Une spécificité de la psychanalyse, ignorée de M. Swendsen, tient à ce que son étude porte sur le sujet qui fait la science, laquelle de ce fait doit méthodiquement le rejeter : il n’y apparaît plus que par l’entremise de trous dans le savoir, ombilics de son insertion. Vouloir faire entrer la psychanalyse dans le discours de la science équivaut à méconnaître sa spécificité. Elle relève d’un autre champ épistémologique et ne peut user sans se renier des outils propres à la méthode expérimentale.
Dès lors, le MUPP salue et approuve l’initiative des Professeurs du CNU 16e section qui refusent de participer aux expertises AERES, sachant que les critères retenus opèrent de fait une pré-évaluation particulièrement inéquitable pour la psychanalyse et la psychologie clinique. Il faut rappeler que la méthode clinique n’est pas la méthode expérimentale et que rien ne justifie épistémologiquement de vouloir subordonner la première à la seconde.

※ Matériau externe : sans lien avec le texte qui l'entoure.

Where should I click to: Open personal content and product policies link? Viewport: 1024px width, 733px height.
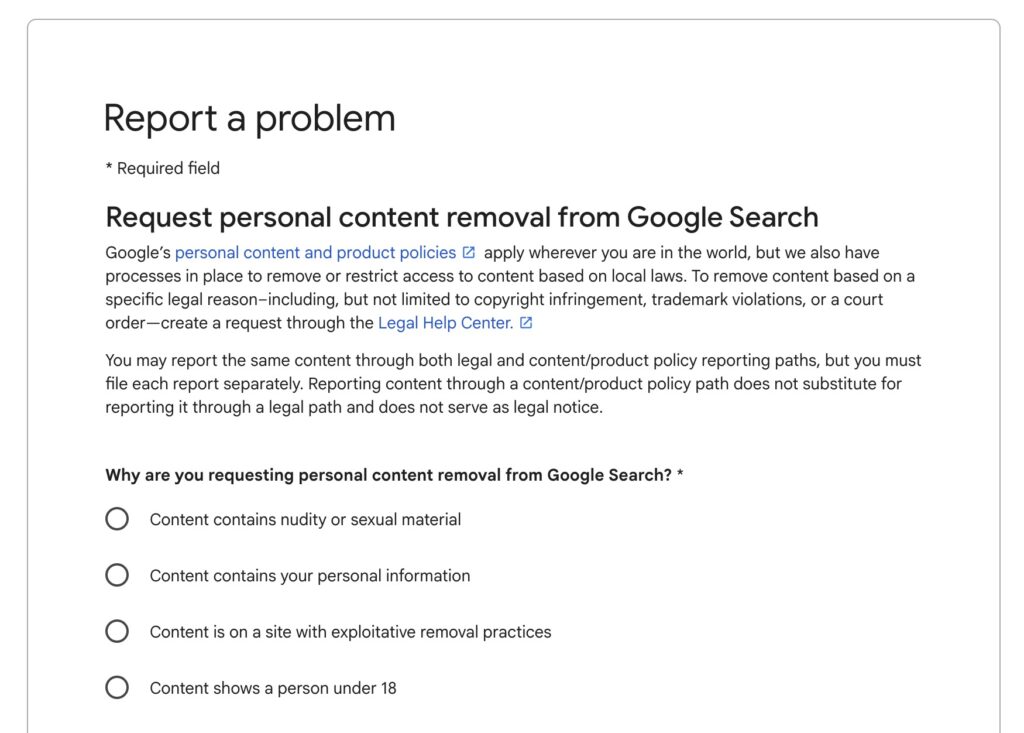[x=315, y=253]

Le MUPP demande aux psychologues cliniciens universitaires de ne plus participer aux expertises de l’’AERES – sachant que dans leur mode actuel elles ne peuvent conduire qu’ à la disparition de leurs formations.
Seule la proposition de scission du CNU 16e section proposée par le Syndicat National des Psychologues pourrait permettre de sortir d’’une situation délétère qui alimente depuis des décennies des tensions entre psychologues intervenant à l’université.
Pour le {Mouvement universitaire pour la psychanalyse }.